SELECTED EXTRACT —
▼

To determine the predictive validity of PCA-derived factors, we used objectively measured BMI data on a diverse sample of 13,102 NYC residents. We used r-squared values to compare the explanatory power of regression models using PCA-derived factors or population density to predict BMI. All generalized estimating equation models controlled for individual and area-based demographic and socioeconomic characteristics, and robust standard errors were used to account for clustering within United Hospital Fund areas (health reporting districts in NYC).
Results:
In PCA analyses of walkability-related built environment characteristics, the first factor was highly correlated with population density regardless of the neighborhood definition used; correlations were 0.92, 0.97, and 0.94 for census tracts, zip codes, and one kilometer buffers, respectively. In each case, the first factor was a significant predictor of BMI (p < 0.05) after adjusting for the first factor; at this level, population density was able to explain more of the variance in BMI than all three PCA factors. For both the zip code and one kilometer buffer analyses, a second factor that appeared to represent the density of commercial destinations was significantly associated with BMI (p < 0.01); at these levels population density explained more BMI variance than the first component, but models with all PCA factors had the most explanatory power.
Conclusions:
Our data suggest that population density predicts BMI as well as any single walkability composite factor within the context of NYC. However, additional walkability composite factors may contribute further explanatory power at some scales of measurement. Efforts to derive a walkability summary measure appear to be sensitive to the scale of measurement. This instance of the modifiable areal unit problem may be due to the clustering of commercial land uses and transit access points along the arterial roads that frequently form census tract boundaries.
Composite or summary measures walkability would be useful to researchers who wish to control for walkability in their investigations of other built environment characteristics, or to track changes in walkability over time. However, development of such measures should be clearly described in the interest of increasing transparency and consistency across contexts, and summary measures should be critically evaluated to consider whether they add value beyond that of their strongest single component.
Support:
This research was supported by a grant (# 5R01ES014229) from the National Institute for Environmental Health Science and by the Robert Wood Johnson Foundation’s Health & Society Scholars Program.

▲

MATERIAL SHOWN —
▼

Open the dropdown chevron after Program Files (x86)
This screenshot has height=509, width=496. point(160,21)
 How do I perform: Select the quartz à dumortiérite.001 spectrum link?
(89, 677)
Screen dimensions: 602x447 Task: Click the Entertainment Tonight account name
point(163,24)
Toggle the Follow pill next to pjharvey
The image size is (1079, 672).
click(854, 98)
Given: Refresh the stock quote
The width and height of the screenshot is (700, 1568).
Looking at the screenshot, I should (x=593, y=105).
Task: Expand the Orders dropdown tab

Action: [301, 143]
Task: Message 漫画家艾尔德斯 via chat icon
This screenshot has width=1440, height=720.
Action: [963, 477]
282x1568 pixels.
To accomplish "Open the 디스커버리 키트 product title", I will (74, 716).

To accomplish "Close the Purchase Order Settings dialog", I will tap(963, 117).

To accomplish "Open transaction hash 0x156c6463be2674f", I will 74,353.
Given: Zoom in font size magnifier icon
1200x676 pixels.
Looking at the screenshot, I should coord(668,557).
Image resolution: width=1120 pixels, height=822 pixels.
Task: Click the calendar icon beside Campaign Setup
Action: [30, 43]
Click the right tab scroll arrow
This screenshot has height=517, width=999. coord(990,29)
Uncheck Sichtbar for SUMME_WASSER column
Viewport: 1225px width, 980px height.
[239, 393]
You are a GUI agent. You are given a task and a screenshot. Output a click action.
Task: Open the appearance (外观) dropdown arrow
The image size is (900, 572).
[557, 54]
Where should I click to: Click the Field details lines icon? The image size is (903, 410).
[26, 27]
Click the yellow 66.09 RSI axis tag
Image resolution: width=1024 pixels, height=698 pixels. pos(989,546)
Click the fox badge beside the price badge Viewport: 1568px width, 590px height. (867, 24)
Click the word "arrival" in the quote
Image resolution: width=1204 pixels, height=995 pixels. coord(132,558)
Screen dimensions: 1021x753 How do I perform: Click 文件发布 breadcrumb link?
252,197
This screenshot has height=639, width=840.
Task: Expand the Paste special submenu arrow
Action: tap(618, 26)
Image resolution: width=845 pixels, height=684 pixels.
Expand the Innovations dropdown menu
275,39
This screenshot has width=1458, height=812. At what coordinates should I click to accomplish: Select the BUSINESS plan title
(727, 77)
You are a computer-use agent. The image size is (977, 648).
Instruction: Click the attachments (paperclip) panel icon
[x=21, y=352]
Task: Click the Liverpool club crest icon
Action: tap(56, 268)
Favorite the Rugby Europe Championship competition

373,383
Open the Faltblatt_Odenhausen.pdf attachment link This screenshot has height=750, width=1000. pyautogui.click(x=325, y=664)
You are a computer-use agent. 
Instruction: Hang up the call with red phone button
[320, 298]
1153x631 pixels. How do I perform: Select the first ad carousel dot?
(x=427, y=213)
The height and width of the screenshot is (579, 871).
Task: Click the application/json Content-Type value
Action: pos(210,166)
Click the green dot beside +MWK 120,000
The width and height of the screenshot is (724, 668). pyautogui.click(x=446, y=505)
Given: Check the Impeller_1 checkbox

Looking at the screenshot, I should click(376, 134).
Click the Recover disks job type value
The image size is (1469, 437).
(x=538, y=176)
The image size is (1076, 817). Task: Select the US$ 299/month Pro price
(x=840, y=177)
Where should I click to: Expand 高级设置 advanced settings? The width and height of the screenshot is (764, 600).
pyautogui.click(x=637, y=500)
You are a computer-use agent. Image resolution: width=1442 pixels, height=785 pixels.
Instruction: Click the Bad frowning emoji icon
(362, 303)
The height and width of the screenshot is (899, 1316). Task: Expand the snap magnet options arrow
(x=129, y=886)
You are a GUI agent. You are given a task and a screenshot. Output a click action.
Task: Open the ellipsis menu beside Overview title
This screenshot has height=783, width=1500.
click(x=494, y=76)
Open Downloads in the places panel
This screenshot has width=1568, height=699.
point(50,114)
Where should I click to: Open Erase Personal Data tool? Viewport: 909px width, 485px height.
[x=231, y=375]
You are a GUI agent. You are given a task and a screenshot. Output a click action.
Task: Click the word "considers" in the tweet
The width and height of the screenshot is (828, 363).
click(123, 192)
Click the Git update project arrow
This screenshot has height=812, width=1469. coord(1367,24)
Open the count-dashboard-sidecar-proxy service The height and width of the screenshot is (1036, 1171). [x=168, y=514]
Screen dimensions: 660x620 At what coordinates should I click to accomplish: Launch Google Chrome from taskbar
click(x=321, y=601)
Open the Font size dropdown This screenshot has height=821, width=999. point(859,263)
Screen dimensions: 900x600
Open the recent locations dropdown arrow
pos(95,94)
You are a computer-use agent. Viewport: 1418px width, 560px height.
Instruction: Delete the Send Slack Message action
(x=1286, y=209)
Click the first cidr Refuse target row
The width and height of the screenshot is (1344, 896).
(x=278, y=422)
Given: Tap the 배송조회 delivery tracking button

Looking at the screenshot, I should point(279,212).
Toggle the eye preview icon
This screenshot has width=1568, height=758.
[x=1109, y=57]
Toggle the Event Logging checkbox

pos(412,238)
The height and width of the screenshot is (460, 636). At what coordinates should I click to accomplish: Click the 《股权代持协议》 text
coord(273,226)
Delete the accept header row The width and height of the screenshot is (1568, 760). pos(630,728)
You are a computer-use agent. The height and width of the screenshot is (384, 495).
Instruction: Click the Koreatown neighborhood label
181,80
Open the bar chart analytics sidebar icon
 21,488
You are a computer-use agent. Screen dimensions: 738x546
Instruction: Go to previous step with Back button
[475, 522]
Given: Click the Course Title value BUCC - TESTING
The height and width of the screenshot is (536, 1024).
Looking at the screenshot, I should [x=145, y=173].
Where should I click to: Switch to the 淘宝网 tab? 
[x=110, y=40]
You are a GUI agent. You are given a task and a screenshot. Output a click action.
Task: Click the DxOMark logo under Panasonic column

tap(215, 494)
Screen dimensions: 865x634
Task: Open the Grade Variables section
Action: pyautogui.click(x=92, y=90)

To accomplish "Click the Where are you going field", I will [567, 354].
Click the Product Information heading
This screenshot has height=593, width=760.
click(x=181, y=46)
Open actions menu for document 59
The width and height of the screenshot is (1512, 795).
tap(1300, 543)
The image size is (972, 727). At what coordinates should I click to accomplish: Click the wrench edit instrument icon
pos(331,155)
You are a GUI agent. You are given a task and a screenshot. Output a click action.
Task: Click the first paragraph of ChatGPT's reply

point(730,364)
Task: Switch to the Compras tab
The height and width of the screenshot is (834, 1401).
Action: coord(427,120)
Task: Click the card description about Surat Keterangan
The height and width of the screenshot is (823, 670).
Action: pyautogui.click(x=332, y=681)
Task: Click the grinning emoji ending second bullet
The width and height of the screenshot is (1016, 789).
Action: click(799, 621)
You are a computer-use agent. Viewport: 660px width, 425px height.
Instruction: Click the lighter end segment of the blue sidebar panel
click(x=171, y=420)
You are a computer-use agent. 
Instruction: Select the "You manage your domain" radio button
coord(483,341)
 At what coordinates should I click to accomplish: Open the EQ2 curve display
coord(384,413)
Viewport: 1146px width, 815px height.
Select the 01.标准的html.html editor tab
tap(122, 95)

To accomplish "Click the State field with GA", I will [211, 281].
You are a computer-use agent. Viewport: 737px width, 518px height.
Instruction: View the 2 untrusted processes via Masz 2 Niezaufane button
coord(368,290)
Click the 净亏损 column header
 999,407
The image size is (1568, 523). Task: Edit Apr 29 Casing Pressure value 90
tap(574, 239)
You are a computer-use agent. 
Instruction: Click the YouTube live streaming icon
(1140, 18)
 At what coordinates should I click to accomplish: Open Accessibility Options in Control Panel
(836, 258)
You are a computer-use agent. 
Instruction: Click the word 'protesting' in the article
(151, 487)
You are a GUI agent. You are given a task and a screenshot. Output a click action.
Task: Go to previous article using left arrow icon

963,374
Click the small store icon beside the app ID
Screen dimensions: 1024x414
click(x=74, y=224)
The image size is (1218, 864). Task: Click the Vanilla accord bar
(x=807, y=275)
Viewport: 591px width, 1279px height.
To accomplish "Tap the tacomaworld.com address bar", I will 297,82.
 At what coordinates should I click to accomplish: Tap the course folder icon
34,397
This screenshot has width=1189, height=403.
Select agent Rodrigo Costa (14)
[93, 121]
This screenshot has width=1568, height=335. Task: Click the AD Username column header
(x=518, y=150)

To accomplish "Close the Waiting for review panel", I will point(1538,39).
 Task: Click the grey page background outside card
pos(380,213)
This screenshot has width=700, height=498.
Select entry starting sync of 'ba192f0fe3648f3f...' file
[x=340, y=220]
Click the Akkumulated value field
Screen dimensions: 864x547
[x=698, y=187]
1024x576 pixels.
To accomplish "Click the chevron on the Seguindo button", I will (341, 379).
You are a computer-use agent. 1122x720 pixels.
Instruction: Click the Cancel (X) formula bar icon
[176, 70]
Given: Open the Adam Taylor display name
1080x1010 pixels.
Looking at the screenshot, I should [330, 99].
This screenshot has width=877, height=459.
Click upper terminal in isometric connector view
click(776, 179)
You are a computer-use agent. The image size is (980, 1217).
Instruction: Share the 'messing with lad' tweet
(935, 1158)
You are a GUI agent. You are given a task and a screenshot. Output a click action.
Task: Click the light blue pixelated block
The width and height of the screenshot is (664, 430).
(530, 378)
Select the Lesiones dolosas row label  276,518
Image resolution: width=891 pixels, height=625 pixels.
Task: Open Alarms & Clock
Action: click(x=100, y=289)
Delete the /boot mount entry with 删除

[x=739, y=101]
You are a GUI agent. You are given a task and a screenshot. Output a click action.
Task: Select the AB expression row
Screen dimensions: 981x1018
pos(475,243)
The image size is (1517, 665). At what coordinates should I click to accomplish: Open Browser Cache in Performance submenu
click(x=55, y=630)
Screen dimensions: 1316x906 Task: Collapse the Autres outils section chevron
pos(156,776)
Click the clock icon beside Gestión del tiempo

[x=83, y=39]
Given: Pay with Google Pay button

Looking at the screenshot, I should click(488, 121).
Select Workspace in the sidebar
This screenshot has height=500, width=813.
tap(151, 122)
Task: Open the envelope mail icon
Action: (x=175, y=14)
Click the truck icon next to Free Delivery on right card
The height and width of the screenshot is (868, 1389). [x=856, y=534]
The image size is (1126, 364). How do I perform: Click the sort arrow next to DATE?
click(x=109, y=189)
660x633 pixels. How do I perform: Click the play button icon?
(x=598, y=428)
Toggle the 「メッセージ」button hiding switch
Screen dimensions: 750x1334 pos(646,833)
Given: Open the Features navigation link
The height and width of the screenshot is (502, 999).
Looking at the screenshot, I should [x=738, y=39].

▲

From the walkability and BMI abstract above, reproduce word for word the passage that starts with "Composite or summary" and ends with "strongest single component.".

RESPONSE AREA —
Composite or summary measures walkability would be useful to researchers who wish to control for walkability in their investigations of other built environment characteristics, or to track changes in walkability over time. However, development of such measures should be clearly described in the interest of increasing transparency and consistency across contexts, and summary measures should be critically evaluated to consider whether they add value beyond that of their strongest single component.